• [Your goal]: Reproduce word for word the lines of the material from the line with "Viewport: 500px width, 447px" up to and including the final line.

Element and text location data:
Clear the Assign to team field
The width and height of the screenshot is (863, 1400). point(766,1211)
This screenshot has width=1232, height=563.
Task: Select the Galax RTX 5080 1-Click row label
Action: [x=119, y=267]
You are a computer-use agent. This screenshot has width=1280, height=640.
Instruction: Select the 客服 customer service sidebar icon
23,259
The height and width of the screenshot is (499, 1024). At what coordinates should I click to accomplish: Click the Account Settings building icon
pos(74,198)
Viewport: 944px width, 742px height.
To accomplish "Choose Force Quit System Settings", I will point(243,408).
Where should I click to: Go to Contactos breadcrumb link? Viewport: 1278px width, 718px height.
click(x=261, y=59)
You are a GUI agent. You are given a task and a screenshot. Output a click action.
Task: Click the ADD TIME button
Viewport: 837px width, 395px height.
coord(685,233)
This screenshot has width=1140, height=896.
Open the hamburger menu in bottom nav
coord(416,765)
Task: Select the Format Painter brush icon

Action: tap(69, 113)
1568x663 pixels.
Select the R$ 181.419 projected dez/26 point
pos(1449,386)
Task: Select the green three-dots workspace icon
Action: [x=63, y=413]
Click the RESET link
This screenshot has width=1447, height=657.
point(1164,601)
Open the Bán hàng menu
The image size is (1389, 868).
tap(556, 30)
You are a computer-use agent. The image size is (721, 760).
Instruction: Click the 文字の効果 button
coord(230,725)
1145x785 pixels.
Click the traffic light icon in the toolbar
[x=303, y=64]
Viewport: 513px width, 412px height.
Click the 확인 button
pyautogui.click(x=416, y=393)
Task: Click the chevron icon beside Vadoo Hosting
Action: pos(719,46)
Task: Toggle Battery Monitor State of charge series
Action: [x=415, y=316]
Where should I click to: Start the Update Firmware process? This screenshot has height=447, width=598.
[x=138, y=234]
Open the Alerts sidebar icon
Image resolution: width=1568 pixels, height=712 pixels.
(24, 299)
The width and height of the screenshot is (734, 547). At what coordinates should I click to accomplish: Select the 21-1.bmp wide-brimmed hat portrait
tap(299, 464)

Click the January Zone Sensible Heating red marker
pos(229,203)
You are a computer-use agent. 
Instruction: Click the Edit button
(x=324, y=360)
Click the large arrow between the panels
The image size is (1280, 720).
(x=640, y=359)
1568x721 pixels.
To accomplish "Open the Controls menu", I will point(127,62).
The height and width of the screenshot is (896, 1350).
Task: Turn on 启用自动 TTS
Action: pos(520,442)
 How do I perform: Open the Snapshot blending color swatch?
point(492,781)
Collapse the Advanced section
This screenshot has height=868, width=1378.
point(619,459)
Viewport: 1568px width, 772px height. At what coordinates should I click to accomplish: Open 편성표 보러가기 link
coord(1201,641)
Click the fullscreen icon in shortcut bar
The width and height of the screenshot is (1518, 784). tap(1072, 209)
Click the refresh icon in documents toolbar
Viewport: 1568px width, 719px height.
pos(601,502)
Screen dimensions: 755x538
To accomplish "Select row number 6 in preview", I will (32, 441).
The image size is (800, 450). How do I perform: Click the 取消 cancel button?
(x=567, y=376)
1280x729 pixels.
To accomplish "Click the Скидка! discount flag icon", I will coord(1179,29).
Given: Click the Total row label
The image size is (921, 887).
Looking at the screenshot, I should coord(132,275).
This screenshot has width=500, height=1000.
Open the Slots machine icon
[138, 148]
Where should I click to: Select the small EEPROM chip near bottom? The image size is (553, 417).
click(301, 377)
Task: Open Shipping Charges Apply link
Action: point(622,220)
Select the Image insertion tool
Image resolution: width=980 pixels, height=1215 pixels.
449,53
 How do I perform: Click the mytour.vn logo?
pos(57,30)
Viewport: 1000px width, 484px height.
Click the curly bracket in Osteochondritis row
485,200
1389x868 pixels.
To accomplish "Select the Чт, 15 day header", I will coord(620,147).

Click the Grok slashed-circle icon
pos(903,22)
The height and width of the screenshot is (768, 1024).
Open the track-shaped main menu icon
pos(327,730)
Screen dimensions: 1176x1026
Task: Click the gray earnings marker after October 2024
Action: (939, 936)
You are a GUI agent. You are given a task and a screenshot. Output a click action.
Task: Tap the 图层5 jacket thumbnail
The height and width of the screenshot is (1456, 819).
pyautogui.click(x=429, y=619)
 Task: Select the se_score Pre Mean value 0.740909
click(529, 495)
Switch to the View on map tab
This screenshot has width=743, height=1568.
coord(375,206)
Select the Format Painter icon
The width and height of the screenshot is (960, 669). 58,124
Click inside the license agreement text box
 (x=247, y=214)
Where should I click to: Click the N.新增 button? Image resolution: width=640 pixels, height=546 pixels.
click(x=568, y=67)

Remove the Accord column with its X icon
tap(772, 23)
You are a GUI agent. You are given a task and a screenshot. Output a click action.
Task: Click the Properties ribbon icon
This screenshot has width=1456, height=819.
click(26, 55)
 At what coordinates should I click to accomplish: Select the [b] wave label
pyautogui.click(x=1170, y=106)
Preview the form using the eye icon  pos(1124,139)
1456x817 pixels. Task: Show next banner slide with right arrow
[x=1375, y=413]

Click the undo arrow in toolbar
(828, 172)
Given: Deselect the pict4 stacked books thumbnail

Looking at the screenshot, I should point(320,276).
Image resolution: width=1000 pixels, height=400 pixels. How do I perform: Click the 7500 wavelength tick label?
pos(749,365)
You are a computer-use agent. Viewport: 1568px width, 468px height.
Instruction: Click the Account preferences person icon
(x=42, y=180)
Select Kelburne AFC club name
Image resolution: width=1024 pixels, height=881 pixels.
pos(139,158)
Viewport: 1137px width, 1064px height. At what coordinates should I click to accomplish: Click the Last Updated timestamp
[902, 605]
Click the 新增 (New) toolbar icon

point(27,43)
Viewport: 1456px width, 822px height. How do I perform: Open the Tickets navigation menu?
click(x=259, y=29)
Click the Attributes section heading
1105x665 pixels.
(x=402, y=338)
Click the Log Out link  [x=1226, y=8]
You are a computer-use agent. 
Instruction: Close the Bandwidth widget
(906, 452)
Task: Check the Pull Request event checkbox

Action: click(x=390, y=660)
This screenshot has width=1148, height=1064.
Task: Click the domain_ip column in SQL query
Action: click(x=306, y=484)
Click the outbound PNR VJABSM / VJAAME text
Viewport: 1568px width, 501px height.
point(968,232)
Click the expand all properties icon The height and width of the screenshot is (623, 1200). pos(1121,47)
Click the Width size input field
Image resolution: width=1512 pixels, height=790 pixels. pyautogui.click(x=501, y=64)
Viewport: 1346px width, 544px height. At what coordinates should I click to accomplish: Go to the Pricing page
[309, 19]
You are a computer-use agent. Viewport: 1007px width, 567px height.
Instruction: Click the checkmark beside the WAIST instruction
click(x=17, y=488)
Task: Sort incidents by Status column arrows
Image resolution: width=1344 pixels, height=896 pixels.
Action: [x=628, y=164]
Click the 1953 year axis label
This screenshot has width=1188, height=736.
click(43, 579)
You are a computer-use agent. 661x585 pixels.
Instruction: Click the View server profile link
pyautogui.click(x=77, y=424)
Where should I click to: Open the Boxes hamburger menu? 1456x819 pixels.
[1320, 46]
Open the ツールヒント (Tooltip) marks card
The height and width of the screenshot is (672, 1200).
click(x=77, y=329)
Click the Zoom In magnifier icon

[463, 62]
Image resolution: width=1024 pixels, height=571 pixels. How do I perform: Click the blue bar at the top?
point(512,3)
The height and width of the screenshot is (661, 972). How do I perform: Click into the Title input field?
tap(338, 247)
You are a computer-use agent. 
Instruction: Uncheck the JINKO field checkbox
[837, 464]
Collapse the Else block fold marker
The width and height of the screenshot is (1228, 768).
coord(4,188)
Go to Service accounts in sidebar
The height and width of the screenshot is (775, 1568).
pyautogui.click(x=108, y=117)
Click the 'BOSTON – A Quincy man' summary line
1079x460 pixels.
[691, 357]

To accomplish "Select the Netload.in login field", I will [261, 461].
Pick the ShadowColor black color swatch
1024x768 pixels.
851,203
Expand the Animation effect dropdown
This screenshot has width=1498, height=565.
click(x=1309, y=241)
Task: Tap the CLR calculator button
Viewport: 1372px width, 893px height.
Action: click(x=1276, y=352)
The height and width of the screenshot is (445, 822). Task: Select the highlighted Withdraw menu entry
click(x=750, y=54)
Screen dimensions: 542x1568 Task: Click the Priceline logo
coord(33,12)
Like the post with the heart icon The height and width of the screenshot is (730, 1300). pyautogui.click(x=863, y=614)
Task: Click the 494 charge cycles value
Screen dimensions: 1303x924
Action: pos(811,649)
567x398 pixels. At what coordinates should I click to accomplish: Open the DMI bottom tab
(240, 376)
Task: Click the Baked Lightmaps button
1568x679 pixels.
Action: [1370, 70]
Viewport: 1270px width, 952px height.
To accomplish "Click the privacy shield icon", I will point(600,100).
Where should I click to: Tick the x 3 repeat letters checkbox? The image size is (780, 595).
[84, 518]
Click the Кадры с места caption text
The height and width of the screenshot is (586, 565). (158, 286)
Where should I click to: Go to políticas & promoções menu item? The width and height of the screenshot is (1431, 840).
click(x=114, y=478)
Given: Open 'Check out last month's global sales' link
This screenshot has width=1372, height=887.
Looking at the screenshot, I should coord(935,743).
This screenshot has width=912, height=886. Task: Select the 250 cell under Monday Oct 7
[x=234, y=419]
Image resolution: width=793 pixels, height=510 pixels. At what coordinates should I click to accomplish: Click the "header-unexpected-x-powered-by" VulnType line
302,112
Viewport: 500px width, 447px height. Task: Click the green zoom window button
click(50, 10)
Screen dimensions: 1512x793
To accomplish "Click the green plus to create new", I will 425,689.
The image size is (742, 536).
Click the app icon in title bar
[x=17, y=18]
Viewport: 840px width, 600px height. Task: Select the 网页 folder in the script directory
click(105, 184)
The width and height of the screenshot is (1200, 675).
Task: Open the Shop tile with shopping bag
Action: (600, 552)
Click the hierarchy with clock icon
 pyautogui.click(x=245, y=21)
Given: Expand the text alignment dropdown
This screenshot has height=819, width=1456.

• [The answer]:
Viewport: 500px width, 447px height. Task: Click the green zoom window button
click(50, 10)
Screen dimensions: 1512x793
To accomplish "Click the green plus to create new", I will 425,689.
The image size is (742, 536).
Click the app icon in title bar
[x=17, y=18]
Viewport: 840px width, 600px height. Task: Select the 网页 folder in the script directory
click(105, 184)
The width and height of the screenshot is (1200, 675).
Task: Open the Shop tile with shopping bag
Action: (600, 552)
Click the hierarchy with clock icon
 pyautogui.click(x=245, y=21)
Given: Expand the text alignment dropdown
This screenshot has height=819, width=1456.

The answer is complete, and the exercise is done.